问题
I have a sequential user space program (some kind of memory intensive search data structure). The program's performance, measured as number of CPU cycles, depends on memory layout of the underlying data structures and data cache size (LLC).
So far my user space program is tuned to death, now I am wondering if I can get performance gain by moving the user space code into kernel (as a kernel module). I can think of the following factors that improve the performance in kernel space ...
- No system call overhead (how many CPU cycles is gained per system call). This is less critical as I am barely using any system call in my program except for allocating memory that too just when the program starts.
- Control over scheduling, I can create a kernel thread and make it run on a given core without being thrown away.
- I can use kmalloc memory allocation and thus can have more control over memory allocated, may can also control the cache coloring more precisely by controlling allocated memory. Is it worth trying?
My questions to the kernel experts...
- Have I missed any factors in the above list that can improve performance further?
- Is it worth trying or it is straight way known that I will NOT get much performance improvement?
- If performance gain is possible in kernel, is there any estimate how much gain it can be (any theoretical guess)?
Thanks.
回答1:
Regarding point 1: kernel threads can still be preempted, so unless you're making lots of syscalls (which you aren't) this won't buy you much.
Regarding point 2: you can pin a thread to a specific core by setting its affinity, using sched_setaffinity() on Linux.

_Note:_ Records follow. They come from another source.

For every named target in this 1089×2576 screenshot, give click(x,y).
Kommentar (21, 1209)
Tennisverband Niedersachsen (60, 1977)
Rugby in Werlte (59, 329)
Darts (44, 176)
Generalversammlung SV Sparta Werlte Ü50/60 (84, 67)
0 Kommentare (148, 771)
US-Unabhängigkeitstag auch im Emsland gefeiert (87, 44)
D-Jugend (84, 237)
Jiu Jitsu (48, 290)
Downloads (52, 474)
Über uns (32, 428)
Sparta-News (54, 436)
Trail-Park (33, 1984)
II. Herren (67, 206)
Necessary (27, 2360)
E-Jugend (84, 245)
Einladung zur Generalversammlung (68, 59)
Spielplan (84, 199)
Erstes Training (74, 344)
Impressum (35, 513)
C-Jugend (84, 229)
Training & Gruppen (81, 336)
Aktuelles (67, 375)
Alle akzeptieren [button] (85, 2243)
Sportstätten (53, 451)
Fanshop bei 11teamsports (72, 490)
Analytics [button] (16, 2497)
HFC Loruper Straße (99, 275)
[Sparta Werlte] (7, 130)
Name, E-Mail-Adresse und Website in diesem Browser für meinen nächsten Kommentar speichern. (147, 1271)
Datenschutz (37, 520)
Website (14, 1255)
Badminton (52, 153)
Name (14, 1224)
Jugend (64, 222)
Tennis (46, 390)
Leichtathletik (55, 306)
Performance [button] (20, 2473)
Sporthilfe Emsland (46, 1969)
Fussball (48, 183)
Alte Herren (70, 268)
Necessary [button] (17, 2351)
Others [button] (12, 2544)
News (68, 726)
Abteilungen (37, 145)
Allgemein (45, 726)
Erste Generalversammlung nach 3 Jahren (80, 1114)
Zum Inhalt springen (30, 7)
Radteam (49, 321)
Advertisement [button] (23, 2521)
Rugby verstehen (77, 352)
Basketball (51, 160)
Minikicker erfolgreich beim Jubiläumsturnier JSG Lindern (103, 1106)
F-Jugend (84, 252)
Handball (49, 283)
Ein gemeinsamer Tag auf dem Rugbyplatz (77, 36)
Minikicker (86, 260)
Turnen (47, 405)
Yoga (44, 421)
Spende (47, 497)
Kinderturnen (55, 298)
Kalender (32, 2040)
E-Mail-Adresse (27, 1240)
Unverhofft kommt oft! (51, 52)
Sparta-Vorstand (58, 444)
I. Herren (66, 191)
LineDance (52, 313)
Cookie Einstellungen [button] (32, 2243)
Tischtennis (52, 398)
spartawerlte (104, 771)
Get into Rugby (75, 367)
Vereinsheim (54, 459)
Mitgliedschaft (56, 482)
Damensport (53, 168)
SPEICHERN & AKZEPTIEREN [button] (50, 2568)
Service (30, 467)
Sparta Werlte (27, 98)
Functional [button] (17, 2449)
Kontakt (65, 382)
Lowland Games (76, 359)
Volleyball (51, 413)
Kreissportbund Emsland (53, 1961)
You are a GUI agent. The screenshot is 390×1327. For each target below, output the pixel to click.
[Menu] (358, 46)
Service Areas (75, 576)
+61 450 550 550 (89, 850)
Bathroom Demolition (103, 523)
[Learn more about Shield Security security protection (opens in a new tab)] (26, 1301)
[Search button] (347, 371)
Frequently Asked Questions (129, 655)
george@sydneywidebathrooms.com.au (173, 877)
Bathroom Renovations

Regarding point 3: What extra control are you expecting? You can already allocate page-aligned memory from user space using mmap()
. This already lets you control for the cache's set associativity, and you can use inline assembly or compiler intrinsics for any manual prefetching hints or non-temporal writes. The main difference between memory allocated in the kernel and in user space is that kmalloc()
allocates wired (non-pageable) memory. I don't see how this would help.
I suspect you'll see much better ROI on parallelising using SIMD, multithreading or making further algorithmic or memory optimisations.
回答2:
Create a dedicated cpuset
for your program and move all other processes out of it. Then bump your process' priority to realtime with FIFO scheduling policy using something like:
struct sched_param schedparams;
// Be portable - don't just set priority to 99 :)
schedparams.sched_priority = sched_get_priority_max(SCHED_FIFO);
sched_setscheduler(0, SCHED_FIFO, &schedparams);
Don't do that on a single-core system!
Reserve large enough stack space with alloca(3)
and touch all of the allocated stack memory, map more than enough heap space and then use mlock(2)
or mlockall(2)
to pin process memory.
Even if your program is a sequential one, if run on a multisocket Nehalem or post-Nehalem Intel system or an AMD64 system, NUMA effects can slow your program down. Use API functions from numa(3)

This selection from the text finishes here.